━━ Stored data ━━
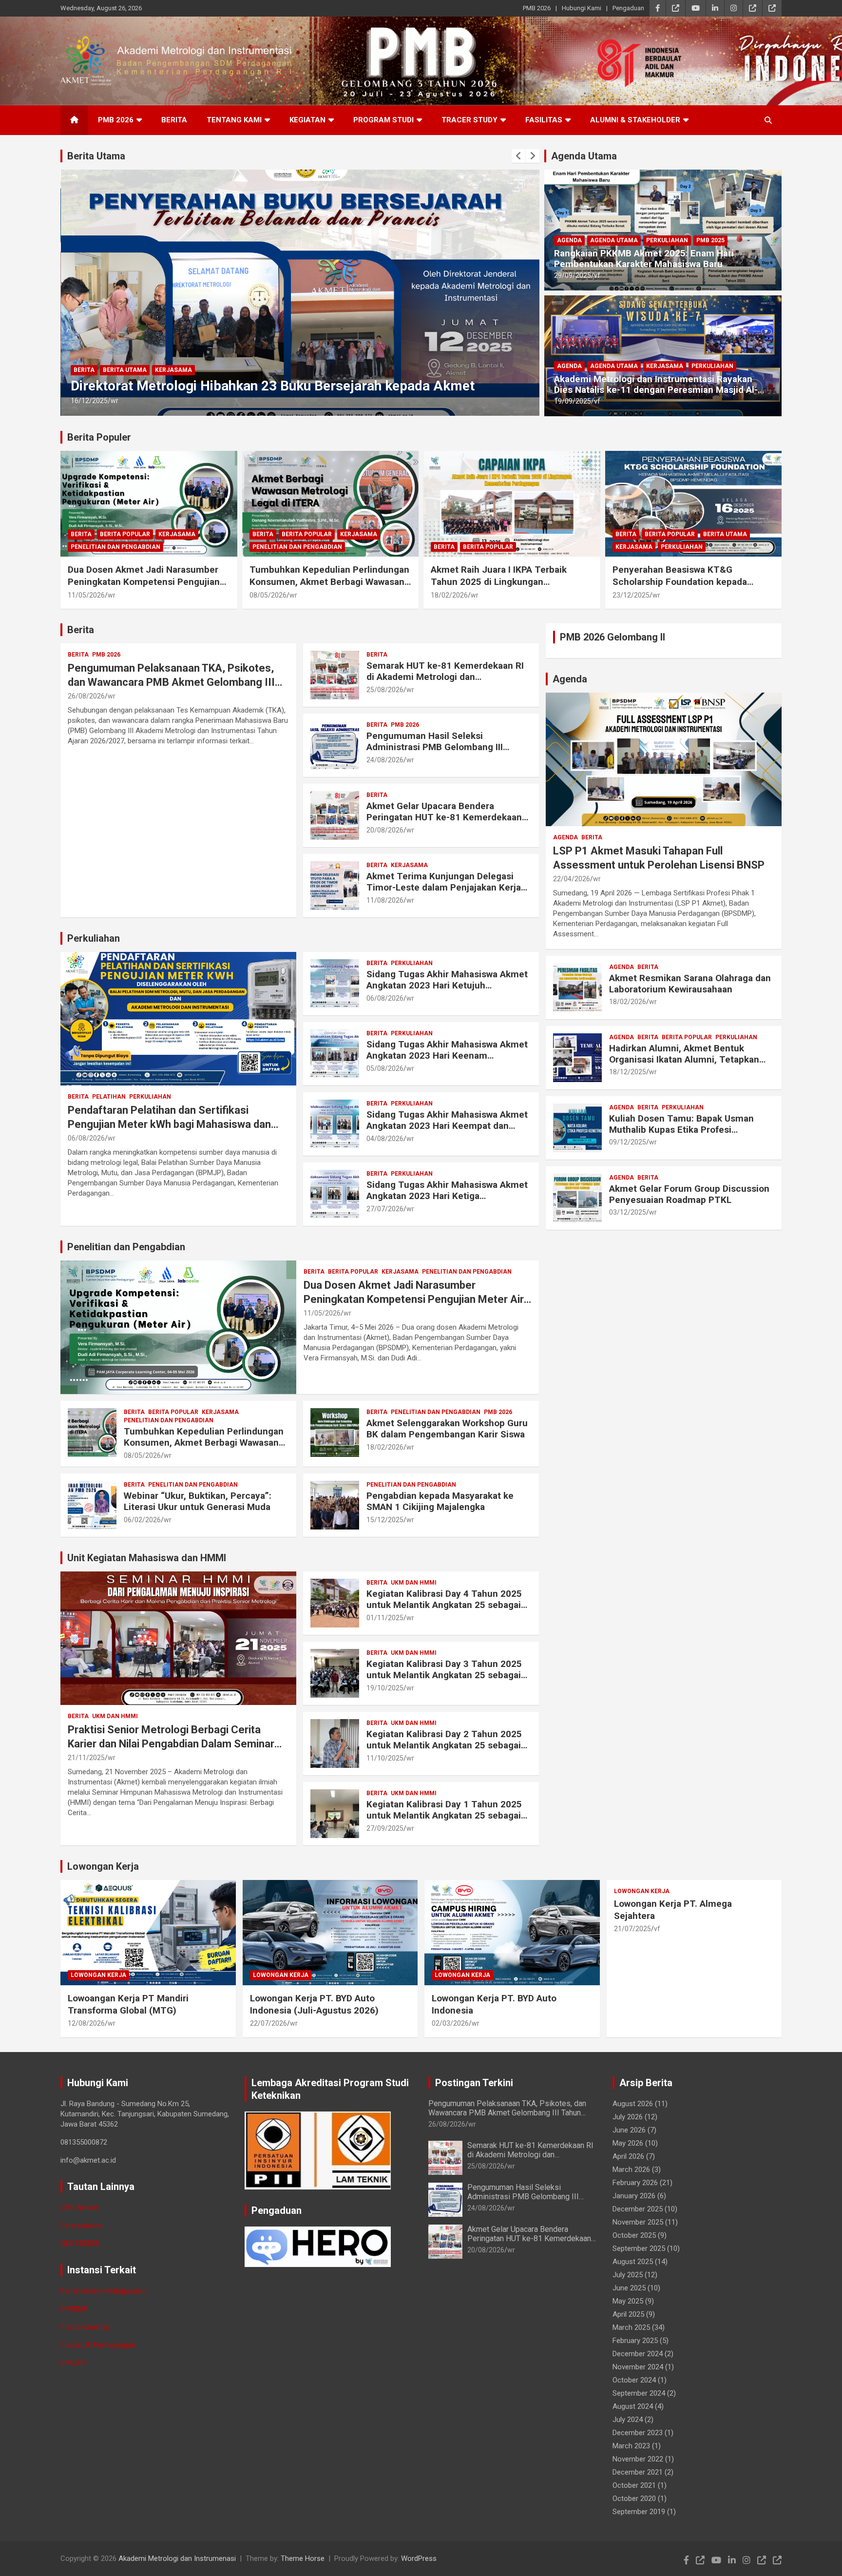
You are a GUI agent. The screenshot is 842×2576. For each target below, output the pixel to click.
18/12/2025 (627, 1072)
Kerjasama (173, 370)
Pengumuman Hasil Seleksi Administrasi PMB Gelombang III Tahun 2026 (434, 747)
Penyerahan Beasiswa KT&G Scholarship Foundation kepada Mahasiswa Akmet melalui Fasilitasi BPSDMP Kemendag (687, 587)
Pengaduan (628, 8)
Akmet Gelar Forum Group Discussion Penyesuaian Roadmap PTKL (689, 1194)
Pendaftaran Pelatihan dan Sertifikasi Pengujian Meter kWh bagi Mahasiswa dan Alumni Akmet (169, 1124)
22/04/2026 (571, 879)
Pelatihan (109, 1096)
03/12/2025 (627, 1212)
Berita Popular (125, 534)
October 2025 (634, 2235)
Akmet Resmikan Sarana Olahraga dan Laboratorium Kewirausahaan (690, 983)
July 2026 (627, 2116)
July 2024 (627, 2419)
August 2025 (632, 2261)
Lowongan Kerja (103, 1866)
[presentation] (518, 156)
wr (114, 401)
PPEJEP (72, 2363)
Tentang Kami (234, 120)
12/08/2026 (86, 2023)
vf (597, 275)
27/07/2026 (384, 1209)
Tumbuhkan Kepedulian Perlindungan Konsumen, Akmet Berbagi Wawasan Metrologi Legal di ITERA (329, 581)
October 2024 (634, 2380)
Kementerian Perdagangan (102, 2290)
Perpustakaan (82, 2225)
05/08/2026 (384, 1068)
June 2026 (629, 2130)
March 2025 (631, 2327)
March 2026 (631, 2169)
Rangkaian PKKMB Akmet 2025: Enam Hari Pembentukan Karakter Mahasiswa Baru (644, 259)
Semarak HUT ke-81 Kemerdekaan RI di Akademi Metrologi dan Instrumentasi (445, 677)
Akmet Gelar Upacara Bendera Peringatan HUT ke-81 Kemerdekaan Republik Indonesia (444, 817)
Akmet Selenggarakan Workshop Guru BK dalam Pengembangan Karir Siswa (447, 1428)
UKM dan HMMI (115, 1716)
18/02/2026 (449, 595)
━━━
### Activity
Repeat exactly, and only, the lines of the records above, starting with the line that contains "Akmet Gelar Upacara" and ending with the final line, both included.

### Response
Akmet Gelar Upacara Bendera Peringatan HUT ke-81 Kemerdekaan Republik Indonesia (444, 817)
Akmet Selenggarakan Workshop Guru BK dalam Pengembangan Karir Siswa (447, 1428)
UKM dan HMMI (115, 1716)
18/02/2026 (449, 595)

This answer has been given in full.